* **RECORDS FOR THE EXERCISE**
################
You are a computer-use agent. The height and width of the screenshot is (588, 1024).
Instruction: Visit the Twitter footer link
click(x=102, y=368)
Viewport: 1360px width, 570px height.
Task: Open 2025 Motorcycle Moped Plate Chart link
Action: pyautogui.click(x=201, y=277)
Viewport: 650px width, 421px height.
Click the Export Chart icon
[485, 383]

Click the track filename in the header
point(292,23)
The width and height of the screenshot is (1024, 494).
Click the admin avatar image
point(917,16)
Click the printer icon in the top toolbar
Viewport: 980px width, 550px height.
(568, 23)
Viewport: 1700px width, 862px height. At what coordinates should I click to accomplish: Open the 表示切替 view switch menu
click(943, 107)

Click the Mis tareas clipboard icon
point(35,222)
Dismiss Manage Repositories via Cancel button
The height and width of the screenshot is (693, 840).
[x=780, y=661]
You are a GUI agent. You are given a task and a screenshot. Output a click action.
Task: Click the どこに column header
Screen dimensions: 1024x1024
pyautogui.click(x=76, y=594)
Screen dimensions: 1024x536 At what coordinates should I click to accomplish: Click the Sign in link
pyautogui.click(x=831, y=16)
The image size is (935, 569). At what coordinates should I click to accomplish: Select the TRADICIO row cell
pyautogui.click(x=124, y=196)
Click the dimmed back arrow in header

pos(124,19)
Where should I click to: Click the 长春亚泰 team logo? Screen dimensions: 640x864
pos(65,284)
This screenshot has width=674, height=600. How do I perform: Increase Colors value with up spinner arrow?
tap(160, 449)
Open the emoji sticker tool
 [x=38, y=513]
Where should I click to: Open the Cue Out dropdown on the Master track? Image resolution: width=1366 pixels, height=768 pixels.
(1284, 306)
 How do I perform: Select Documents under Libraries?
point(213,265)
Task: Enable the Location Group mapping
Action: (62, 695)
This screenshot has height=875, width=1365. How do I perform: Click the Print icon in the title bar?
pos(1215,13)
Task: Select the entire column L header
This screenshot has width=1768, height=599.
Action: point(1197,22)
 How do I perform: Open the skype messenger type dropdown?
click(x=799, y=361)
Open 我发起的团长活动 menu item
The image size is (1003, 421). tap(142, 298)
################
* **WHAT YOU ARE ASKED TO DO**
Using the material above, state how many lines carry the word "agent", giving the number alone.

* **SOLUTION TO THIS EXERCISE**
2